1. Gibt es Unterschiede mit Blick auf die Prävalenz wahrgenommener destruktiver Führung in den MINT-Wissenschaften in Abhängigkeit vom Geschlecht der Führungskraft?

2. Gibt es geschlechtsspezifische Unterschiede in der Wahrnehmung destruktiven Führungsverhaltens in den MINT-Wissenschaften? 

3. Wann beschreiben "nicht-betroffenen Dritte" Verhaltensweisen von ProfessorInnen als destruktiv und welche Gründe schreiben sie diesem Verhalten zu?

Forschungsfrage 1: Gibt es Unterschiede mit Blick auf die Prävalenz wahrgenommener destruktiver Führung in den MINT-Wissenschaften in Abhängigkeit vom Geschlecht der Führungskraft?

Da über die tatsächliche Prävalenz von wahrgenommener destruktiver Führung in der Wissenschaft insgesamt und insbesondere mit Blick auf die MINT-Disziplinen keine wissenschaftlich belastbaren Daten vorliegen, möchten wir diese Lücke schließen. Im Kern versteht man unter destruktiver Führung ein Verhalten von Führungskräften, das unter anderem durch Willkür, Egoismus und feindseliges bzw. aggressives Verhalten gegenüber Mitarbeiter*innen gekennzeichnet ist (siehe Schilling & May, 2014; Schmid, Pircher Verdorfer, & Peus, 2018, 2019).

Forschungsfrage 2: Gibt es geschlechtsspezifische Unterschiede in der Wahrnehmung destruktiven Führungsverhaltens in den MINT-Wissenschaften?

Die bisherige Forschung lässt den Schluss zu, dass destruktives Führungsverhalten von Wissenschaftlerinnen von Betroffenen als sozial inakzeptabel wahrgenommen und stärker abgewertet wird als von männlichen Kollegen. Wir betrachten deshalb in der zweiten Forschungsfrage vorherrschende Geschlechterstereotype als einen wichtigen Schlüsselfaktor für die Wahrnehmung von destruktiver Führung in den MINT-Wissenschaften.

Forschungsfrage 3: Wann beschreiben "nicht-betroffenen Dritte" Verhaltensweisen von ProfessorInnen als destruktiv und welche Gründe schreiben sie diesem Verhalten zu?

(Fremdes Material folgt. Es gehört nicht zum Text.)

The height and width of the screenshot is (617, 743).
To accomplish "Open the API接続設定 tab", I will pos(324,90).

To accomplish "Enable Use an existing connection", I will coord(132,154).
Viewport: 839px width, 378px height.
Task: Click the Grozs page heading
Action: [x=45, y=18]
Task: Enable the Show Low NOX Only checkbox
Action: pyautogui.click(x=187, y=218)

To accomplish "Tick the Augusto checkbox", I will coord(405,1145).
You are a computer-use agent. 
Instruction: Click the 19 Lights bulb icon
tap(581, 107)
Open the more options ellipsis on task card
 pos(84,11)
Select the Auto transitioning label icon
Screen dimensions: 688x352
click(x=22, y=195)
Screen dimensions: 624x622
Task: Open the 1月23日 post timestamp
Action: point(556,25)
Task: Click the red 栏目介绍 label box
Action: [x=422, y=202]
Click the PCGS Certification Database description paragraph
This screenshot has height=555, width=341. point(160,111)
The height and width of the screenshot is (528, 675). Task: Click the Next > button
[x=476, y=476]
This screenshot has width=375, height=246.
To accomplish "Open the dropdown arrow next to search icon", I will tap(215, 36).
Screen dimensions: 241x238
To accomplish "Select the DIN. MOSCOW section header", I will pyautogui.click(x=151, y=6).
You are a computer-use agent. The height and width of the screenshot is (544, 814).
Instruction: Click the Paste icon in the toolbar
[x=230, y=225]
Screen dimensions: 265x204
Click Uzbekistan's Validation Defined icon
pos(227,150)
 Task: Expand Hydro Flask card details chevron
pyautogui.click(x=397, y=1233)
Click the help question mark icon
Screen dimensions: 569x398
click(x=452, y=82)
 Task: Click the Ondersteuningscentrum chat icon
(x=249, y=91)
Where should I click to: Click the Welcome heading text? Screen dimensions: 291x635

Außenstehende sind in ihrer Wahrnehmung und Einschätzung der Sachlage auf Berichte und Informationen aus zweiter Hand angewiesen. Dies gilt insbesondere für Entscheidungsträger*innen in den betroffenen Organisationen, welche auf die vorgebrachten Beschuldigungen reagieren müssen. Die Forschung hat dabei einerseits gezeigt, dass Opfer von interpersonellem Missbrauch in Organisationen oftmals wenig Gehör finden bzw. dass ihre Beschwerden marginalisiert werden (Keashly, 2001). Andererseits haben Verantwortliche in Organisationen das legitime Interesse, vermeintliche Täter*innen vor falschen Anschuldigungen zu schützen. Vor diesem Hintergrund besteht ein zentrales wissenschaftliches Interesse darin, den Sinnstiftungs-Prozess (in der Fachliteratur als Sense Making bezeichnet) von nicht direkt involvierten Dritten besser zu verstehen.